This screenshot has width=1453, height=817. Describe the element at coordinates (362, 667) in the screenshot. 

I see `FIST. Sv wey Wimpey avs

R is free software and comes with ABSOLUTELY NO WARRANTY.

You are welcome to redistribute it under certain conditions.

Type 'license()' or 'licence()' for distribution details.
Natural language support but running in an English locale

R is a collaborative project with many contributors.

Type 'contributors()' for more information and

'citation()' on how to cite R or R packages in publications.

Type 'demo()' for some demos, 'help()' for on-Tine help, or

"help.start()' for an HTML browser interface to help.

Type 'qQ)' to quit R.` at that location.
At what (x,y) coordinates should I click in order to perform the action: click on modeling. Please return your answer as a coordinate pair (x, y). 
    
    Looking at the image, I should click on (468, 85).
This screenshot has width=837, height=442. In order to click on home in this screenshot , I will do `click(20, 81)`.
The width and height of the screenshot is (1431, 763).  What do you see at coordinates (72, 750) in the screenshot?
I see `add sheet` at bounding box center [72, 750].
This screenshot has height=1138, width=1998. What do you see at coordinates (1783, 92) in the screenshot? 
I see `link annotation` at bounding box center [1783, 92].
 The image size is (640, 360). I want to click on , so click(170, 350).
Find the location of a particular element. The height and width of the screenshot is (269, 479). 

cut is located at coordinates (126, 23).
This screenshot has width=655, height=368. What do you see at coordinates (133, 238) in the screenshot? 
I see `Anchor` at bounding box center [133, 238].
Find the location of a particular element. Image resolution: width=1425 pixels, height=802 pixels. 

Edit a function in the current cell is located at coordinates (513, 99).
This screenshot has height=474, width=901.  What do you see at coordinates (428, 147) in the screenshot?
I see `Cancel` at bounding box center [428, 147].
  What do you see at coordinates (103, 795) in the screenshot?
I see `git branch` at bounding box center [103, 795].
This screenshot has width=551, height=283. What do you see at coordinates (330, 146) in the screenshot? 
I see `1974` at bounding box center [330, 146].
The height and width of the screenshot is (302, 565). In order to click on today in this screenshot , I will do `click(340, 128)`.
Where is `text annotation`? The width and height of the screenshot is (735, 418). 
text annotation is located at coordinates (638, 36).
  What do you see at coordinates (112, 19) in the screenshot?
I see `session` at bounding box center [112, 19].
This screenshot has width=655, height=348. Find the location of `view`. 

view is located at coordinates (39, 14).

━━━━━━━━━━━━━━━━━━━━━━━━━━━━━━

> SET TASK: Quote the data word for word, from its first line through the line containing "cut is located at coordinates (126, 23).", with both included.

> COMPLETE OUTPUT:
This screenshot has width=1453, height=817. Describe the element at coordinates (362, 667) in the screenshot. 

I see `FIST. Sv wey Wimpey avs

R is free software and comes with ABSOLUTELY NO WARRANTY.

You are welcome to redistribute it under certain conditions.

Type 'license()' or 'licence()' for distribution details.
Natural language support but running in an English locale

R is a collaborative project with many contributors.

Type 'contributors()' for more information and

'citation()' on how to cite R or R packages in publications.

Type 'demo()' for some demos, 'help()' for on-Tine help, or

"help.start()' for an HTML browser interface to help.

Type 'qQ)' to quit R.` at that location.
At what (x,y) coordinates should I click in order to perform the action: click on modeling. Please return your answer as a coordinate pair (x, y). 
    
    Looking at the image, I should click on (468, 85).
This screenshot has width=837, height=442. In order to click on home in this screenshot , I will do `click(20, 81)`.
The width and height of the screenshot is (1431, 763).  What do you see at coordinates (72, 750) in the screenshot?
I see `add sheet` at bounding box center [72, 750].
This screenshot has height=1138, width=1998. What do you see at coordinates (1783, 92) in the screenshot? 
I see `link annotation` at bounding box center [1783, 92].
 The image size is (640, 360). I want to click on , so click(170, 350).
Find the location of a particular element. The height and width of the screenshot is (269, 479). 

cut is located at coordinates (126, 23).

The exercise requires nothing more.